Local 18 International Union of Operating Engineers v. Ohio Contractors Ass'n
644 F. App'x 388
6th Cir.2016Background
- Local 18 (union) and the Ohio Contractors Association (OCA, employer association) are parties to a collective bargaining agreement (CBA) governing equipment classifications and wage rates; Exhibit A lists equipment and rates.
- Hydro-Excavators are not listed in Exhibit A; Local 18 alleges Hydro-Excavators are within its jurisdiction and sought negotiation of classification and wage under Paragraph 30 (New Equipment Rate).

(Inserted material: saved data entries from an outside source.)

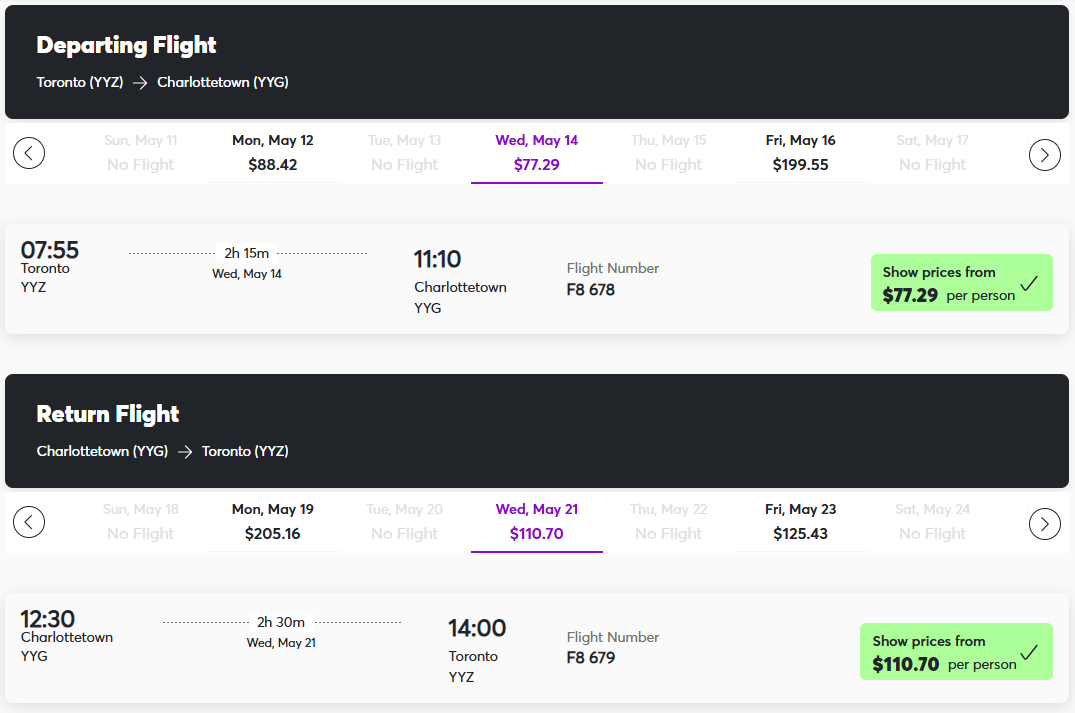Select Fri, May 23 return at $125.43

click(801, 522)
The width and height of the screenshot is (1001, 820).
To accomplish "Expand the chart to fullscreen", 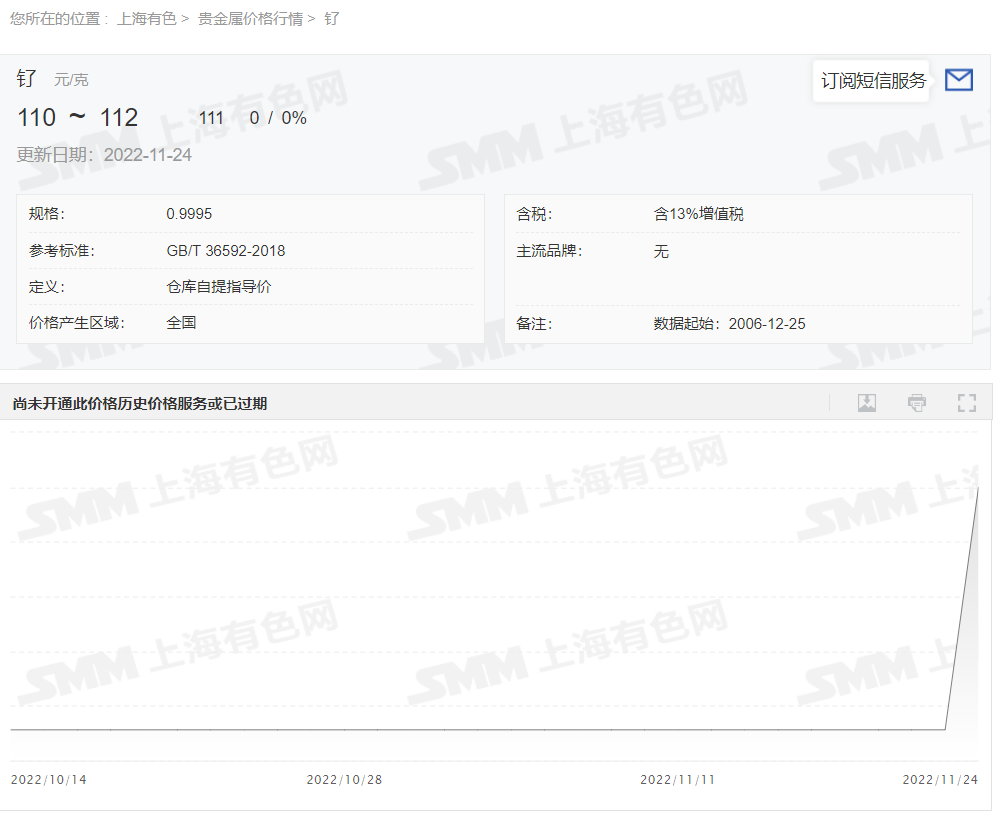I will click(966, 403).
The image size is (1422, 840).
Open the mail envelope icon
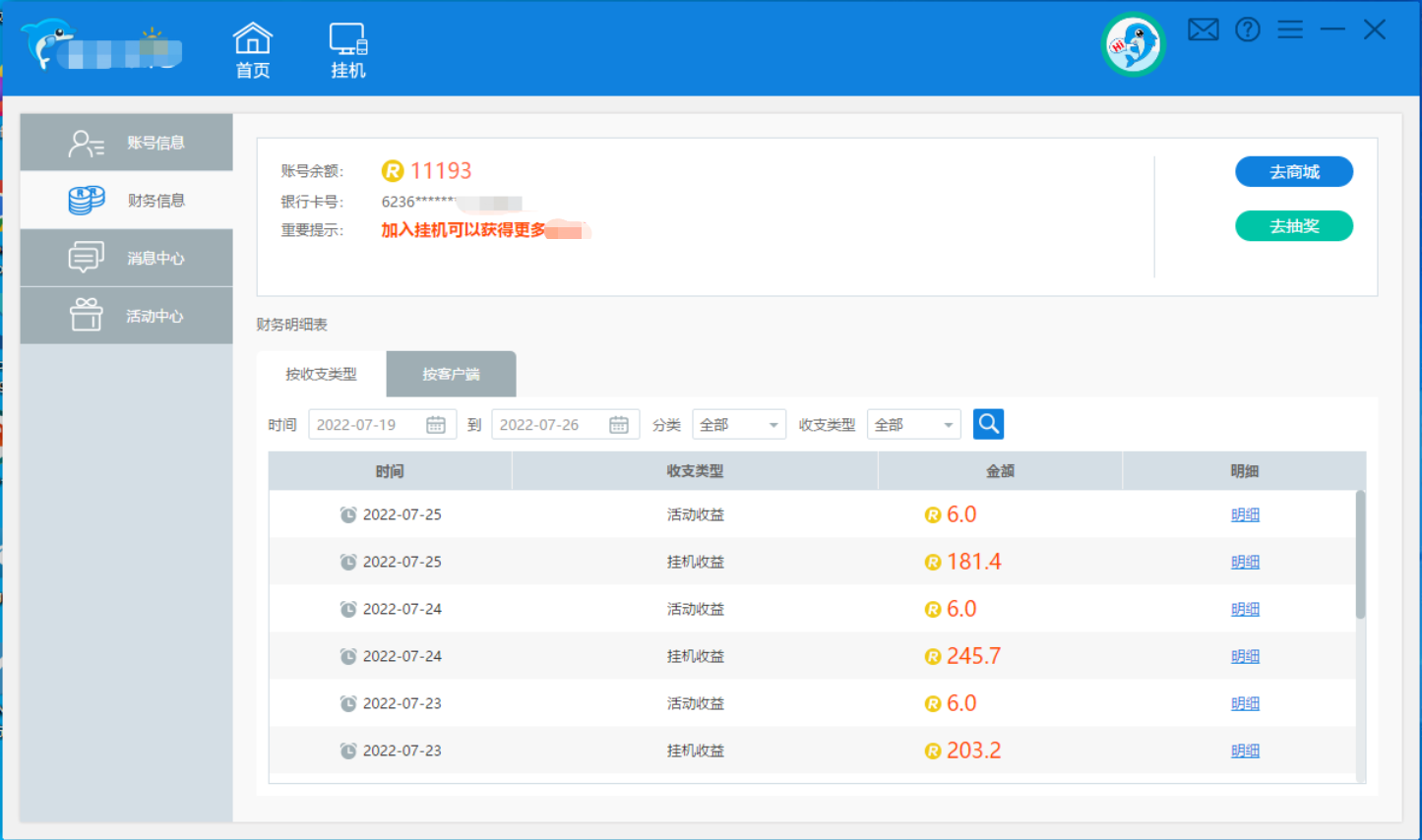pos(1203,30)
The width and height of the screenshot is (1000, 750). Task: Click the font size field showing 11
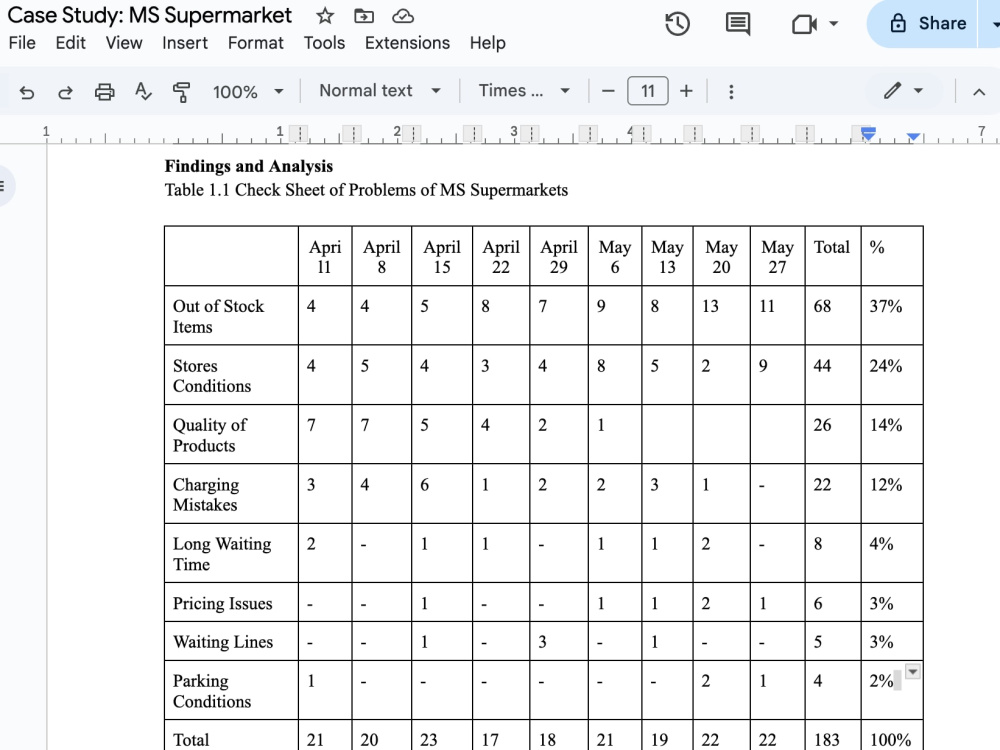(648, 91)
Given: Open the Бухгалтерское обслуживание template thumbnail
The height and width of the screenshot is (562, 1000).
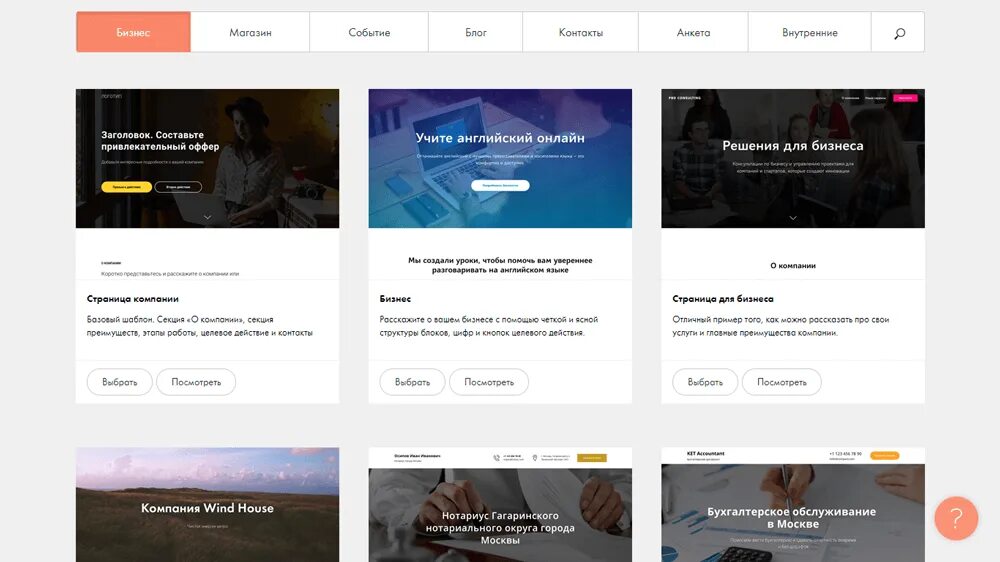Looking at the screenshot, I should pyautogui.click(x=793, y=505).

OCA refused.
- Paragraph 30 provides that if no agreement on a new rate is reached, the dispute is referred to Step 4 of the grievance procedure in Paragraph 108 (final and binding arbitration).

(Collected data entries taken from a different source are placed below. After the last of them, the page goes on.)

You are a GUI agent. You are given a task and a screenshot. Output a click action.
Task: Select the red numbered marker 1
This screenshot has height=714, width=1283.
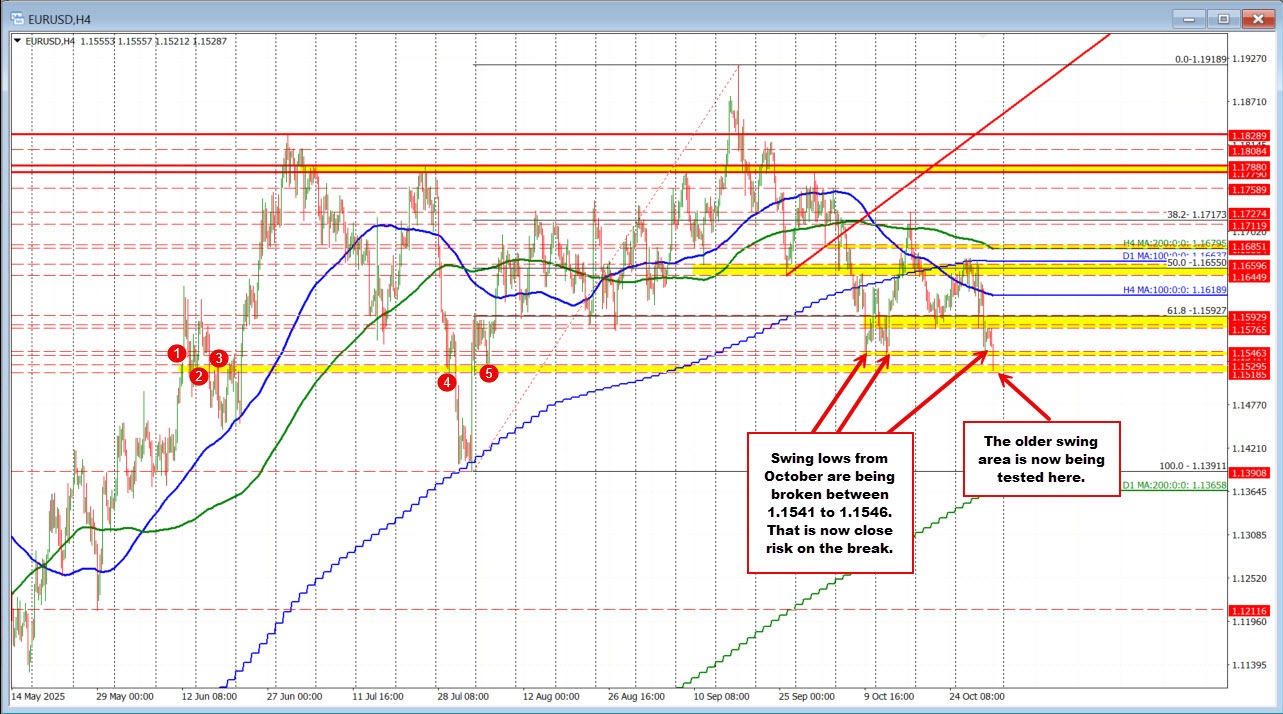[x=178, y=352]
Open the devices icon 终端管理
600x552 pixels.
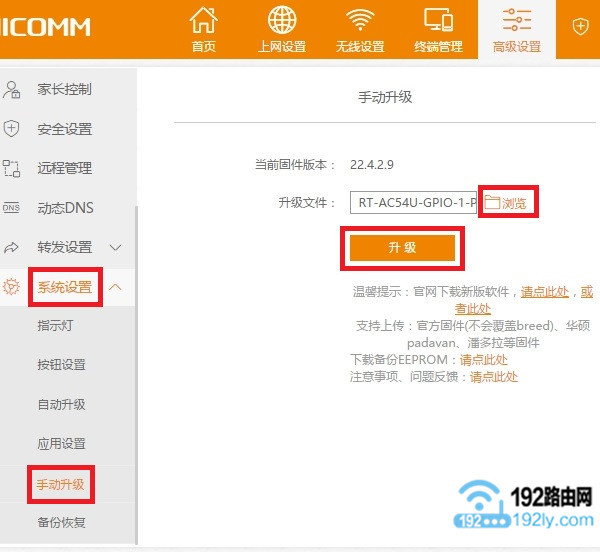pyautogui.click(x=438, y=29)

- OCA treated the dispute as outside Paragraph 30 (a jurisdictional dispute) and declined arbitration; Local 18 filed to compel arbitration and amended to a §301 LMRA breach-of-contract claim after removal to federal court.

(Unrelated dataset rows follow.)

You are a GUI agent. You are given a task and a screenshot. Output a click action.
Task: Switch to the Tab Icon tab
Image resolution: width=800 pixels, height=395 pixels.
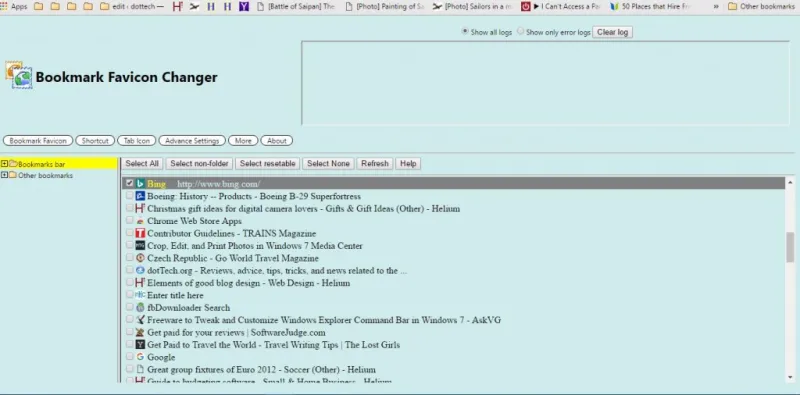point(137,141)
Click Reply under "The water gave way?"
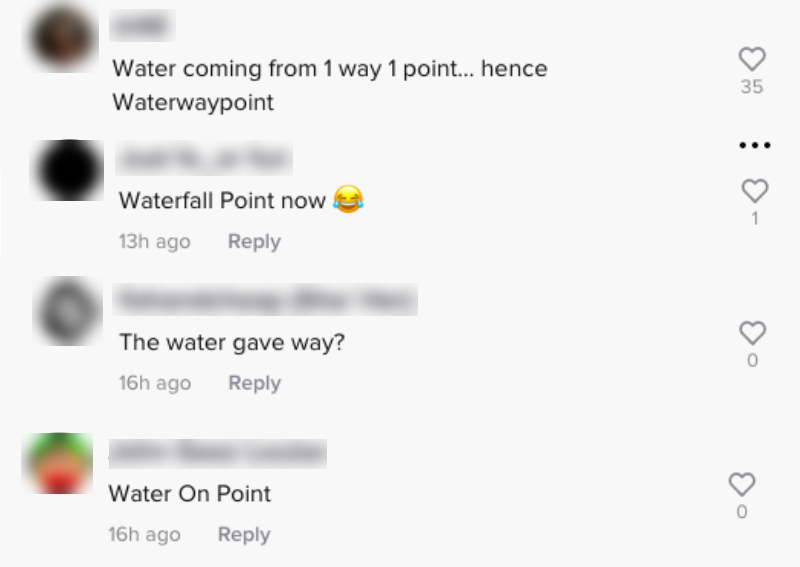This screenshot has width=800, height=567. click(254, 384)
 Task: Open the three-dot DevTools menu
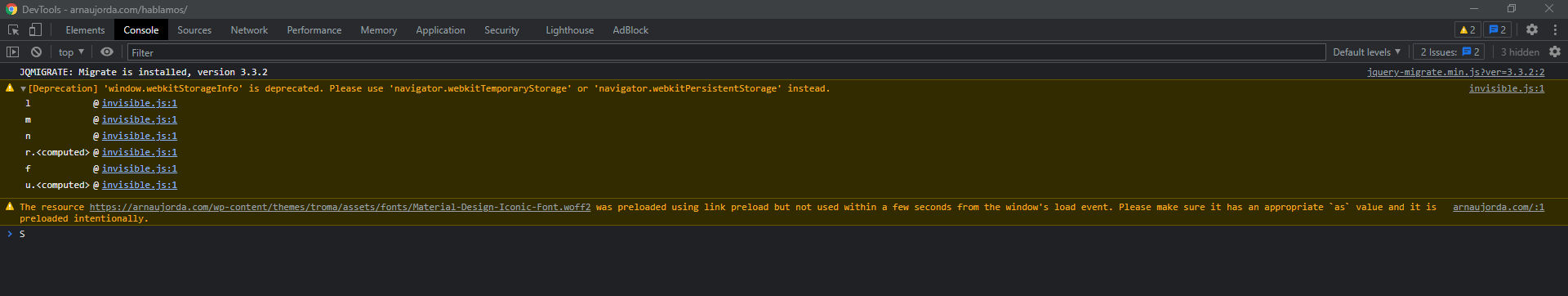click(1555, 29)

- The district court dismissed under Rule 12(b)(6), concluding Hydro-Excavators were not within the union’s jurisdiction and thus the dispute was not arbitrable; the Sixth Circuit reversed.
Issues
| Issue | Plaintiff's Argument | Defendant's Argument | Held |
|---|---|---|---|
| Whether the complaint states a plausible §301 claim to compel arbitration | Local 18: complaint alleges Hydro-Excavators are within union jurisdiction and OCA’s refusal to arbitrate breaches CBA | OCA: facts show Hydro-Excavators are outside union jurisdiction; district court may resolve arbitrability | Reversed: complaint plausibly alleges arbitrability; dismissal under Rule 12(b)(6) was improper |
| Whether a court or arbitrator decides if equipment is “within the jurisdiction” for Paragraph 30 | Local 18: Paragraph 108’s broad grievance clause sends disputes about CBA meaning/application (including jurisdiction) to arbitration | OCA: Paragraph 30’s jurisdictional requirement is substantive and for courts; Paragraph 108 is limited to employee grievances | Held: Although Paragraph 30 alone does not delegate its own arbitrability, Paragraph 108 clearly and broadly delegates disputes over meaning/application to arbitration, so an arbitrator should presumptively decide jurisdiction |
| Whether the district court properly relied on extrinsic facts in 12(b)(6) ruling | Local 18: district court improperly considered matters outside the complaint (e.g., past bargaining history, use by non-union workers) | OCA: those factual points show parties historically treated Hydro-Excavators as outside jurisdiction | Held: Court erred in relying on extrinsic facts; only complaint allegations control on Rule 12(b)(6) |
| Whether other CBA provisions (¶109 ¶110) bar arbitration here | Local 18: ¶109’s limitation on arbitrator authority and ¶110 jurisdictional-board provision do not remove this dispute from ¶108 arbitration | OCA: arbitration would effectively alter the CBA and implicate jurisdictional-dispute procedures | Held: ¶109 does not preclude arbitrator resolution of ¶108 disputes; ¶110 (impartial board) does not apply because it concerns disputes with other unions and requires re-establishment conditions not met |
Key Cases Cited
- Howsam v. Dean Witter Reynolds, 537 U.S. 79 (procedural-arbitrability issues for arbitrator)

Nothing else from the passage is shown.